Stated exercise 1: Reproduce part of the data rows without any change. Begin at the line that has "Task: Click the 150.0mm dimension text", and stop after the line that has "(x=188, y=571)".

Supplied passage:
## BEGIN

There are hot-button issues — the rail project, GMOs and pesticides, and others — that inspire intense pitched political battles in Hawaii.
And then there is a federal issue that has helped to define the islands’ critical supply link to the mainland: the Merchant Marine Act of 1920.
More commonly referred to as the Jones Act, it is a remarkably enduring piece of federal legislation that has had an enormous impact on the American shipping industry, and on Hawaii.
Comparing an arcane 95-year-old maritime law to deeply divisive contemporary issues might seem a bit strange. But the 11-page Jones Act has long been the source of a deep philosophical divide across which opposing political forces talk at — rather than to — each other.
On one side, well-funded lobbying interests have proved adept at fending off change in a multi-billion-dollar industry thanks partly to their support from a wide array of politicians, including Hawaii’s political delegation in Washington, D.C.
Their opponents consist of an insurgency of activists and politicians, sometimes funded by other business interests — including the shale oil industry that would benefit from lower shipping costs — working to roil the status quo.
The fight over the Jones Act includes many components, such as national security, reliable freight delivery and oil tankers. But at a time when much of the nation’s middle class — especially in Hawaii — is struggling, the most persuasive arguments may well revolve around jobs and the ultimate cost of it.
Advocates, like U.S. Sen. Mazie Hirono, have argued that the Jones Act protects huge numbers of well-paying American jobs, including here in Hawaii. Opponents lambaste the law for being a primary driver of higher costs in America’s most expensive state. Both sides merit great scrutiny, given that no credible, objective study has put a price tag on the Jones Act or decisively conveyed how many jobs it preserves.
The absence of definitive research on the impact of the law allows debate over it to become ungrounded, suggested Carl Bonham, a member of the Hawaii Council on Revenues and the executive director at the University of Hawaii Economic Research Organization. “When people look at the Jones Act, they make all kinds of wild assumptions,” he said.
For years, some local supporters of the Jones Act used a 2003 report to claim the maritime regulation costs Hawaii just $7.5 million, which is less than $6 per person per year. Advocates of a Jones Act exemption for Hawaii claim that the law is responsible for 6 percent to 60 percent of higher-than-mainland-average prices in the islands.
The breadth of that range, which was on display at an April 13 discussion of Jones Act reforms at the State Capitol, highlights the unreliability of the data cited.
Civil Beat did determine that the cost of shipping adds somewhere more than zero and less than 7.5 percent to the cost of goods in the islands. Given that there are real costs to moving freight across the ocean — including the cost of vessels, maintenance, rent, fuel and salaries — the direct cost of the Jones Act is likely on the lower end of that range, according to several local economists.

## END

Stated exercise 2: List every real cost of moving freight across the ocean that the article on the Jones Act names.

(Data records)
## BEGIN

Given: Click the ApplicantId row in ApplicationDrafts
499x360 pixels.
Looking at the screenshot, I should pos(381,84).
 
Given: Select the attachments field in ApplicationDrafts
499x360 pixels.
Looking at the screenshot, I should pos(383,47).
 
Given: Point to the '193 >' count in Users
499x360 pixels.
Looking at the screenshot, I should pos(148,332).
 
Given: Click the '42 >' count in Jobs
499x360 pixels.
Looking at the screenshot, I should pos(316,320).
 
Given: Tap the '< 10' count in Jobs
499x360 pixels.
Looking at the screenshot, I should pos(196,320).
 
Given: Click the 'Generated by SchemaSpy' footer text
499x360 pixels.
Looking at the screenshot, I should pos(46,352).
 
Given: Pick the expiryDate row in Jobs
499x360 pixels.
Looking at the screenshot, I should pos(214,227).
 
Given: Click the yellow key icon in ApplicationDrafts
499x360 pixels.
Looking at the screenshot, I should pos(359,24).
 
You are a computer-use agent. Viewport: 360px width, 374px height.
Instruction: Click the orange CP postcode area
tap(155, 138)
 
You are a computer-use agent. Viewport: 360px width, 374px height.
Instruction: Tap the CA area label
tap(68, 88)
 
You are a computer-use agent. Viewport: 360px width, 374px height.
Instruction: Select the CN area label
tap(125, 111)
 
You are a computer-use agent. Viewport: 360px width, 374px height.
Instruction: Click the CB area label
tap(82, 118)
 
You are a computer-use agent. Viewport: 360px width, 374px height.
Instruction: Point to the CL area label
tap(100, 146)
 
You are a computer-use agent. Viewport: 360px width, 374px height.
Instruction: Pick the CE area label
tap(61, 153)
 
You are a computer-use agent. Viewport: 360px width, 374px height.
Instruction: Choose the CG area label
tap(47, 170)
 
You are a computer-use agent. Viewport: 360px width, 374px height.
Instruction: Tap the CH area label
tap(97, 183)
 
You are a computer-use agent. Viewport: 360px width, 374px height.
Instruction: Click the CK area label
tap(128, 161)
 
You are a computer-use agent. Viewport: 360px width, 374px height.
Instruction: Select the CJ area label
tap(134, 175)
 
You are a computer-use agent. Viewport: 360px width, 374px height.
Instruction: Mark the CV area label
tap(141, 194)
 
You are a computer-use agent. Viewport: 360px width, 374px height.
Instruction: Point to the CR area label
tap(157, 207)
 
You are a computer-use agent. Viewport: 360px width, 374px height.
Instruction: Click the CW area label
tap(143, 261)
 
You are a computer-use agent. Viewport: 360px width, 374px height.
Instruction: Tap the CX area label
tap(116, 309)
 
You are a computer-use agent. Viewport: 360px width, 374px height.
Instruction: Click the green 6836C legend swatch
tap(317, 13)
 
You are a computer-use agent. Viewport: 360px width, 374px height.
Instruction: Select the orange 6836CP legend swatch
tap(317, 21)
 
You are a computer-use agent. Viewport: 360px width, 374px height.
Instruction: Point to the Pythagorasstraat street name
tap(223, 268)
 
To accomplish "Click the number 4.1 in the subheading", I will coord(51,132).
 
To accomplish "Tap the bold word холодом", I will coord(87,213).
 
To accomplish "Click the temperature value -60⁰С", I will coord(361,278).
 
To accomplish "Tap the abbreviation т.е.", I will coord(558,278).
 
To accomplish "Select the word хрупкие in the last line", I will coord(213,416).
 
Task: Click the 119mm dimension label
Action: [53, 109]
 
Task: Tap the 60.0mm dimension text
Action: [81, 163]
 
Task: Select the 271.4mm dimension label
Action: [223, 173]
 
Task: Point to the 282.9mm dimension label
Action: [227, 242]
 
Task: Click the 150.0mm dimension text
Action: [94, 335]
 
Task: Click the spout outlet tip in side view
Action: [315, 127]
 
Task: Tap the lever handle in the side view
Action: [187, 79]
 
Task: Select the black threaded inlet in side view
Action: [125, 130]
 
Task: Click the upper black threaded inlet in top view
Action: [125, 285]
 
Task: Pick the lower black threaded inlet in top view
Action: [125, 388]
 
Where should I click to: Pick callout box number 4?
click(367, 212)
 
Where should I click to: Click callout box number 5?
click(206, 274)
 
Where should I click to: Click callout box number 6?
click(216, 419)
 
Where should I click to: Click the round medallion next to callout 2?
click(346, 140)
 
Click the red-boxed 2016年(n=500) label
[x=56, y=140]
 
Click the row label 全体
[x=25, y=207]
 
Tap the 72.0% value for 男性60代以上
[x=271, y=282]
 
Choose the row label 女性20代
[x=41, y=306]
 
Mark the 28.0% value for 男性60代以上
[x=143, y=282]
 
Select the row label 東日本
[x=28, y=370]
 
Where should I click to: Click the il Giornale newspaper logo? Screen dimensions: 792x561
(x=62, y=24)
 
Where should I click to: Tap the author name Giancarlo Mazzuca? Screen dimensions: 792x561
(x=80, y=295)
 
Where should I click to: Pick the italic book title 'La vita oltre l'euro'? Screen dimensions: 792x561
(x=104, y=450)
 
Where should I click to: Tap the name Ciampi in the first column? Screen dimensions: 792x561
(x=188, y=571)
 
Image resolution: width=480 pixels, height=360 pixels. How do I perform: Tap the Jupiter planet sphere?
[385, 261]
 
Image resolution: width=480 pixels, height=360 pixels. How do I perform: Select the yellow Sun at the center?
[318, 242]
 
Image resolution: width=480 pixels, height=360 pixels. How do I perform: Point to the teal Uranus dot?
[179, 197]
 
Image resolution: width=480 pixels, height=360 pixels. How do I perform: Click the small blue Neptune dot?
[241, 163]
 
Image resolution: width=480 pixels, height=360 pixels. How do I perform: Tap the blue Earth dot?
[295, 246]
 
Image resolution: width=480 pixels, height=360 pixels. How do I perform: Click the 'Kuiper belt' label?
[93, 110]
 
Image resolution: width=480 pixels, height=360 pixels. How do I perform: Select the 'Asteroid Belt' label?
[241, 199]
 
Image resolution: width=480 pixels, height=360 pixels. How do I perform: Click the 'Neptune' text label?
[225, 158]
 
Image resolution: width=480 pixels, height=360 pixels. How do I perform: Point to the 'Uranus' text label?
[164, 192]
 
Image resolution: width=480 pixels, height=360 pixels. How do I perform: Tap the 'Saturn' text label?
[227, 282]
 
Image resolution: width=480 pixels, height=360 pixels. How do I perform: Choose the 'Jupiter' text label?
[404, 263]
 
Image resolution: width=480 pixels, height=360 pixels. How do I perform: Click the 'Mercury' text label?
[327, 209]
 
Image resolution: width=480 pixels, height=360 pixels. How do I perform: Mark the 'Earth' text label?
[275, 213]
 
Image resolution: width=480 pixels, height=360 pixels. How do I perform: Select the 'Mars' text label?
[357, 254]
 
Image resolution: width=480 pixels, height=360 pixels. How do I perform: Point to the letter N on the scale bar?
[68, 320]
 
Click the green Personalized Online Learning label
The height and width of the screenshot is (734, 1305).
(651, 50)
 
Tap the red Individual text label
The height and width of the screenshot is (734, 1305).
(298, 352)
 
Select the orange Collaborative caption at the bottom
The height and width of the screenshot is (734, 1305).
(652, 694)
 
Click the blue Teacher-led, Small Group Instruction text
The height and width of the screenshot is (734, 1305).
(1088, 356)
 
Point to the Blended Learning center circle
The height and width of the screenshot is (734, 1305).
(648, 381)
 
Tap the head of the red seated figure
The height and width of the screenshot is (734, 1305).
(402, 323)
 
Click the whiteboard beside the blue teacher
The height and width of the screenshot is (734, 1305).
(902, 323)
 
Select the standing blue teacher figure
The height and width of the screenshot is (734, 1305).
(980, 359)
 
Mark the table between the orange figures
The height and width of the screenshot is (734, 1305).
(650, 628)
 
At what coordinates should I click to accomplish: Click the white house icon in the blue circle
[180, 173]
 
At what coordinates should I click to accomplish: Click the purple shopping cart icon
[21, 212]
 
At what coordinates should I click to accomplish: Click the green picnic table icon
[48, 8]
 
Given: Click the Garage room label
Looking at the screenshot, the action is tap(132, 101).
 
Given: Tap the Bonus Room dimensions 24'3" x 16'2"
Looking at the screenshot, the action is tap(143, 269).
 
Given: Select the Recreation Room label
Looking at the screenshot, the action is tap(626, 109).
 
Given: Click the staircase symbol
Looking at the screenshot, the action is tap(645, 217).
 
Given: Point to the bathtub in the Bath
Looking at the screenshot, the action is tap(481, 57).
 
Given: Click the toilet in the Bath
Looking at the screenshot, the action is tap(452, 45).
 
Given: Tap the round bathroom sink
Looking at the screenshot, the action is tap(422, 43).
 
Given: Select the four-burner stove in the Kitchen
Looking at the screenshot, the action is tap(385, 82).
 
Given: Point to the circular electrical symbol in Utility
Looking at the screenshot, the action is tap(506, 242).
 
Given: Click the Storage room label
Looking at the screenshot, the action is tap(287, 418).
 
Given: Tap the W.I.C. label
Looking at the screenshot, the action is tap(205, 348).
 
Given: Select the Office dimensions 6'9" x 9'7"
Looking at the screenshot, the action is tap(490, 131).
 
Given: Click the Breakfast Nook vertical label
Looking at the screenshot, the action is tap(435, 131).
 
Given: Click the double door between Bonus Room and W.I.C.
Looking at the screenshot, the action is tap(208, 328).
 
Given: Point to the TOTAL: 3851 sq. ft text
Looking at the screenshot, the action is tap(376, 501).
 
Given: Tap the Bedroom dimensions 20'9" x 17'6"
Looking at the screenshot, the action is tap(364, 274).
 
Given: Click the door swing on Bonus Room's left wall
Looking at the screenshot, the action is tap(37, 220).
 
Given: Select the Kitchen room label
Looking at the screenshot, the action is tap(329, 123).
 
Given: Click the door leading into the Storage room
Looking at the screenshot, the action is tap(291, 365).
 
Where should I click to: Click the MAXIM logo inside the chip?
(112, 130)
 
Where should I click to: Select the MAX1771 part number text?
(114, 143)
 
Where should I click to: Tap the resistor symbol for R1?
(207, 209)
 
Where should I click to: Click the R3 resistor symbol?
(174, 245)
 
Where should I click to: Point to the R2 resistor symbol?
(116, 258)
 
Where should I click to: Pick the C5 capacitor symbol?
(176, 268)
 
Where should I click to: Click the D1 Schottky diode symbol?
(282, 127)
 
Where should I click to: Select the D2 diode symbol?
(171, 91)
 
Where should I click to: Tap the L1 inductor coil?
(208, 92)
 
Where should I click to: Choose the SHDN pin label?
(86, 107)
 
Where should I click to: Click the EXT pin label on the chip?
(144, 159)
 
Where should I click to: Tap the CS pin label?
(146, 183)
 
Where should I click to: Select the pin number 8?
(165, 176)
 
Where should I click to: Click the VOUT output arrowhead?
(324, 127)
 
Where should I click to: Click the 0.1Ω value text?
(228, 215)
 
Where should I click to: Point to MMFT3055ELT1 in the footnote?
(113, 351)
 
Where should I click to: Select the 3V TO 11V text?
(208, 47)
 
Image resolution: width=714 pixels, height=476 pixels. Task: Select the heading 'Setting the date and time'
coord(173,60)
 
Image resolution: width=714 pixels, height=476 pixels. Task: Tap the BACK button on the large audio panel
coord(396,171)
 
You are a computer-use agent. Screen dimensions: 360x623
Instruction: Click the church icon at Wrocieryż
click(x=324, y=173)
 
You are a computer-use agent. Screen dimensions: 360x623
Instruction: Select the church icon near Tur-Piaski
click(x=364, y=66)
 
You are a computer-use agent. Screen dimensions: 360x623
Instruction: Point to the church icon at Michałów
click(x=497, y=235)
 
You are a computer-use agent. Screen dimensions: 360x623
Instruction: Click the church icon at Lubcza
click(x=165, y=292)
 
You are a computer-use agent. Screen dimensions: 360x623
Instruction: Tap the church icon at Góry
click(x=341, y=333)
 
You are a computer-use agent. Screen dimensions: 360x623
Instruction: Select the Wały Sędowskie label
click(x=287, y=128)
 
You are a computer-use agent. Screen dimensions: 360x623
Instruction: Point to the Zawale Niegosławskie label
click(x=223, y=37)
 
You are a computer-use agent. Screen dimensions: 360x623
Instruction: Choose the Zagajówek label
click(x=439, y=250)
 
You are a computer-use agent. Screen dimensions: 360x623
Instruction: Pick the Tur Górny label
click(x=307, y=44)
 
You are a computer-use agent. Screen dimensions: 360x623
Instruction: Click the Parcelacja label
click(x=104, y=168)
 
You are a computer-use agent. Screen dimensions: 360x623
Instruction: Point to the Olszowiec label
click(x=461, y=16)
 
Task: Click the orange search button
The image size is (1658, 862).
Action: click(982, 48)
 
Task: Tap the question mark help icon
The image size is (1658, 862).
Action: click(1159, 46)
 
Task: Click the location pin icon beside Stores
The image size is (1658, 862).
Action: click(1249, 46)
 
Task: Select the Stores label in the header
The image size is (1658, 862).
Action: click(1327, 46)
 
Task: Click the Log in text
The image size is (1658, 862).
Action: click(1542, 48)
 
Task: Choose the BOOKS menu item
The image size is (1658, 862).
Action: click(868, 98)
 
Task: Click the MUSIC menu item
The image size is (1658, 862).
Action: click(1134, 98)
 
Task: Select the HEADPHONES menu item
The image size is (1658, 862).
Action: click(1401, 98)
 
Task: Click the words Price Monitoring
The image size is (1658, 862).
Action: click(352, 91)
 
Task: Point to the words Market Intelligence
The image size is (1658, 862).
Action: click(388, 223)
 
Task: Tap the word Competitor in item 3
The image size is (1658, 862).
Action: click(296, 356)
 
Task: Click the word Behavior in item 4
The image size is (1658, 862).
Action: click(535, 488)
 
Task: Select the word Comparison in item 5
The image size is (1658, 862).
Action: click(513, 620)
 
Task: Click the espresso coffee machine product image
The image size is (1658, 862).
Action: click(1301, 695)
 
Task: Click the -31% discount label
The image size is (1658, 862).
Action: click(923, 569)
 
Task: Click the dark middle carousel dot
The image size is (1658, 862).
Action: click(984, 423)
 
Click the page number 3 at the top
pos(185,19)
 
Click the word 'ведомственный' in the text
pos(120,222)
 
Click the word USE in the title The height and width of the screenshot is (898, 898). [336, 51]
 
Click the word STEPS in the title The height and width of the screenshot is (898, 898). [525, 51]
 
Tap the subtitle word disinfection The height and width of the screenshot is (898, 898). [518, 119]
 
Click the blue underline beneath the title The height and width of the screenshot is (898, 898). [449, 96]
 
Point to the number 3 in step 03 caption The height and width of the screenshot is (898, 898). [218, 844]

## END

Task answer 1:
Task: Click the 150.0mm dimension text
Action: [94, 335]
 
Task: Click the spout outlet tip in side view
Action: [315, 127]
 
Task: Tap the lever handle in the side view
Action: [187, 79]
 
Task: Select the black threaded inlet in side view
Action: [125, 130]
 
Task: Click the upper black threaded inlet in top view
Action: [125, 285]
 
Task: Pick the lower black threaded inlet in top view
Action: [125, 388]
 
Where should I click to: Pick callout box number 4?
click(367, 212)
 
Where should I click to: Click callout box number 5?
click(206, 274)
 
Where should I click to: Click callout box number 6?
click(216, 419)
 
Where should I click to: Click the round medallion next to callout 2?
click(346, 140)
 
Click the red-boxed 2016年(n=500) label
[x=56, y=140]
 
Click the row label 全体
[x=25, y=207]
 
Tap the 72.0% value for 男性60代以上
[x=271, y=282]
 
Choose the row label 女性20代
[x=41, y=306]
 
Mark the 28.0% value for 男性60代以上
[x=143, y=282]
 
Select the row label 東日本
[x=28, y=370]
 
Where should I click to: Click the il Giornale newspaper logo? Screen dimensions: 792x561
(x=62, y=24)
 
Where should I click to: Tap the author name Giancarlo Mazzuca? Screen dimensions: 792x561
(x=80, y=295)
 
Where should I click to: Pick the italic book title 'La vita oltre l'euro'? Screen dimensions: 792x561
(x=104, y=450)
 
Where should I click to: Tap the name Ciampi in the first column? Screen dimensions: 792x561
(x=188, y=571)

Task answer 2:
- The cost of vessels
- Maintenance
- Rent
- Fuel
- Salaries